When then asked whether they agree with this, most say yes. If I press them (and you can see that I love to do so), often a young woman can usually be counted upon to question the “all men” section. I then ask them whether they believe that all people were created equal. They often become uncomfortable. They know that some members of the class seem “smarter” than others. They realize that some are better athletes. What does equal mean? Equal how? When? In what context?

I then often use the Kurt Vonnegut short story, “Harrison Bergeron.” Vonnegut’s story forces us to confront a futuristic society in which everyone, except the Handicapper General, Diana Moon Glampers, is made equal. Mental and physical handicaps are used to slow down or weaken the strong and, therefore, enforce equality.

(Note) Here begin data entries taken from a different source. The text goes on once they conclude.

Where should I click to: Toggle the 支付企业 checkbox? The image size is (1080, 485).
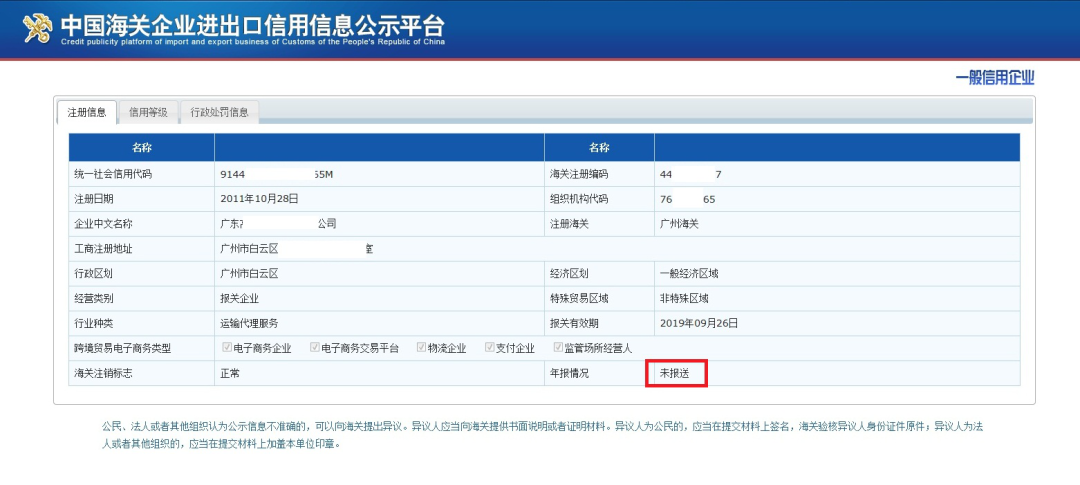(490, 347)
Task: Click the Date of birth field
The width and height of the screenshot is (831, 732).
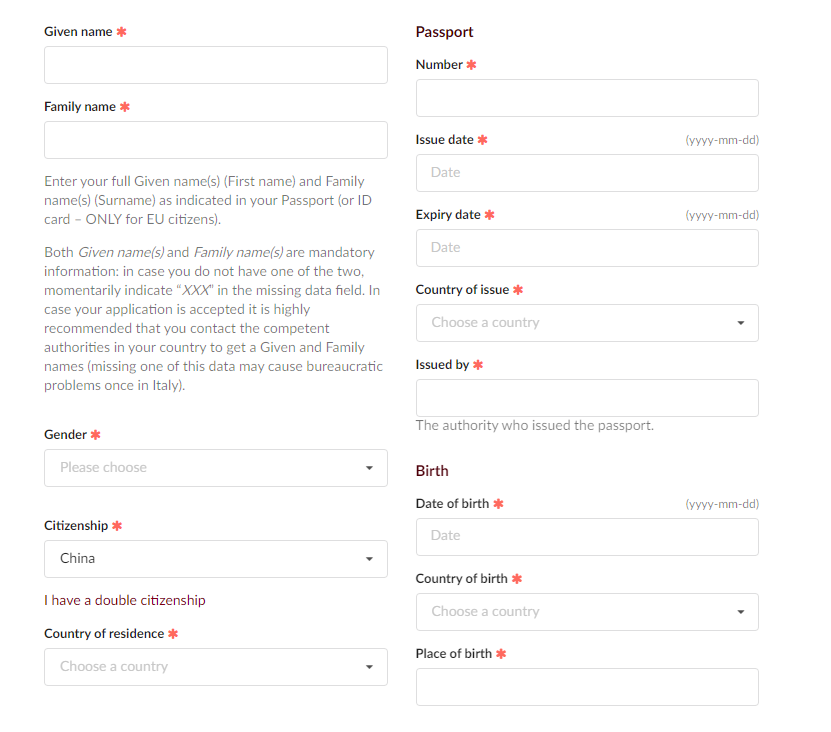Action: pos(587,537)
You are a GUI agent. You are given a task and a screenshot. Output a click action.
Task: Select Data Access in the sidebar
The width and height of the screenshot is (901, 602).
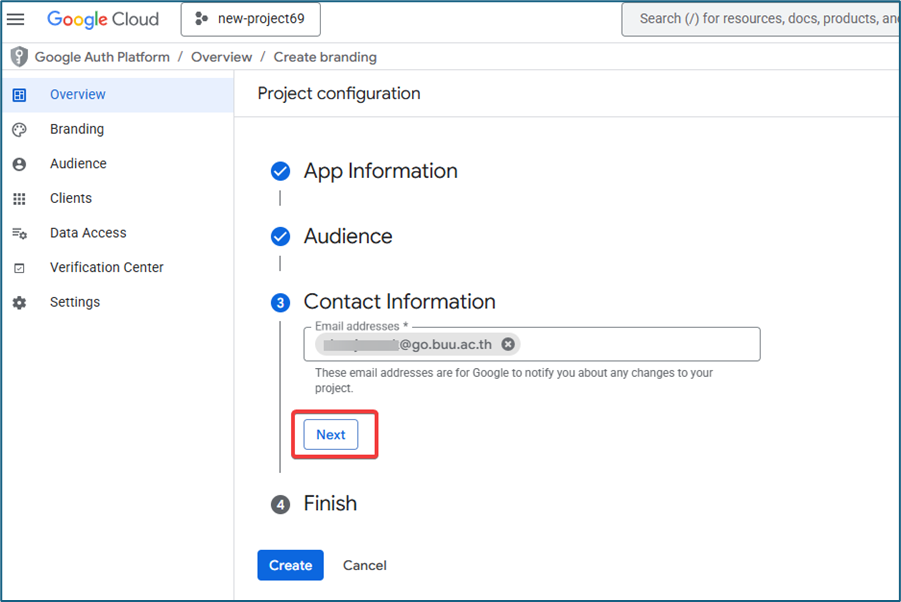coord(88,233)
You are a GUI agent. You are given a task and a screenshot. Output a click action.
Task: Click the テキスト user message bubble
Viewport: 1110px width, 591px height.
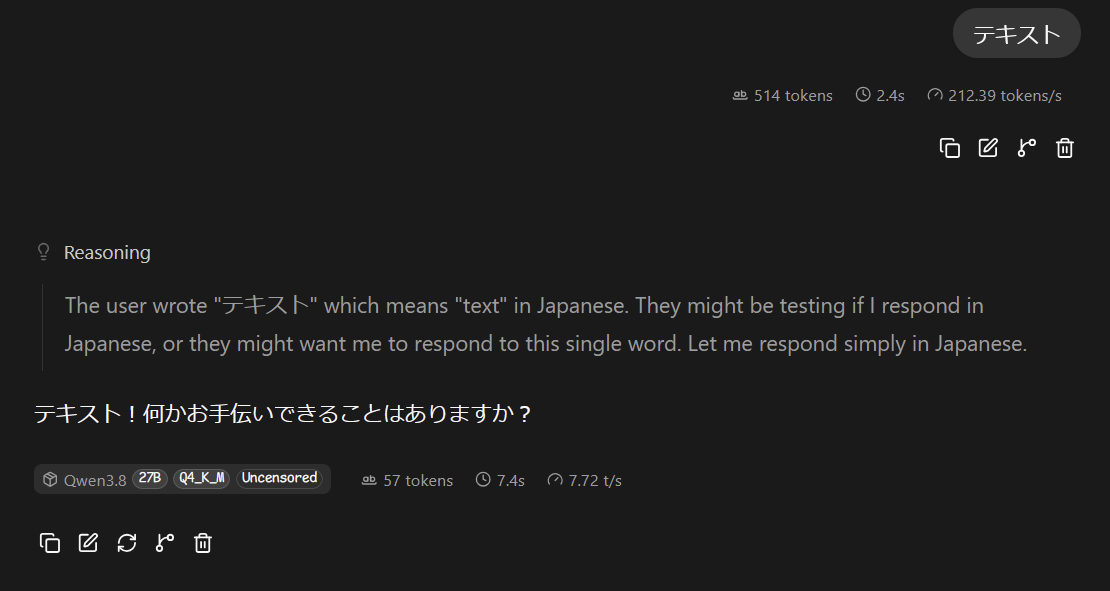point(1017,33)
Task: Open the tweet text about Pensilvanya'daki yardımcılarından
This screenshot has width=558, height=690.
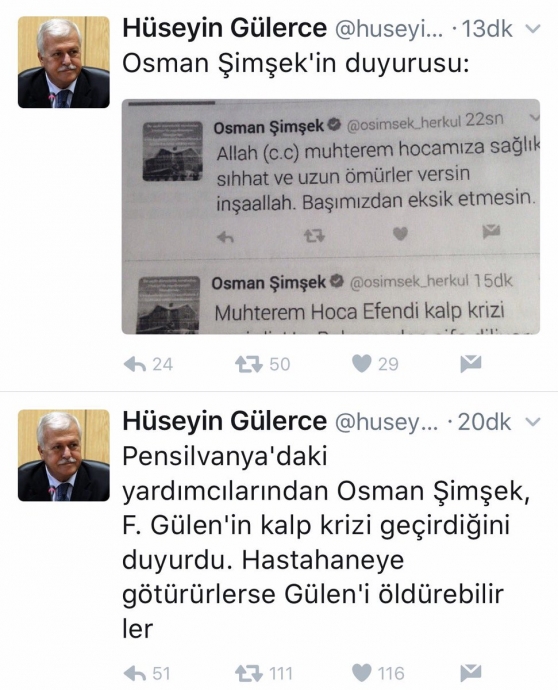Action: click(x=326, y=542)
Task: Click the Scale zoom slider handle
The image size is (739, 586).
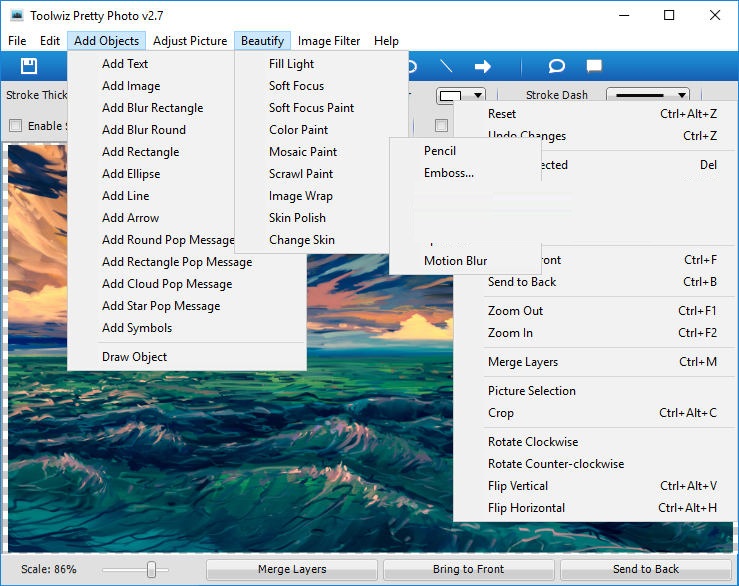Action: click(151, 569)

Is that a good society? A good idea? A bad society? A bad idea? Would you want to live there? Why or why not?

What does that tell us about society? What does that tell us about equality? What does that tell us about us?

This story makes us uncomfortable. It takes a concept that we think we know and carries it to an extreme that worries us. When we no longer recognize our society, does that help us understand our own? There is a huge gulf between recognition and understanding.

I have now gone on for nearly a thousand words and I haven’t really talked about starting a discussion of race. Instead, I have asked students to think about what they think they know, to look at a cartoon, and to define some words that we will need. All these are essential to help us talk about race intelligently and carefully. We’ll look at more stories, photos, drawings, and primary source statements as we move along. But these early activities are, I think, critical in setting the stage for the discussions that we need to continue all year. All this initial work reminds me of the last line of Philip Roth’s Portnoy’s Complaint. After Portnoy’s two hundred and seventy-four pages of kvetching (Yiddish for complaining), the last line of the novel reads, “So [said the doctor]. Now vee may perhaps to begin. Yes?”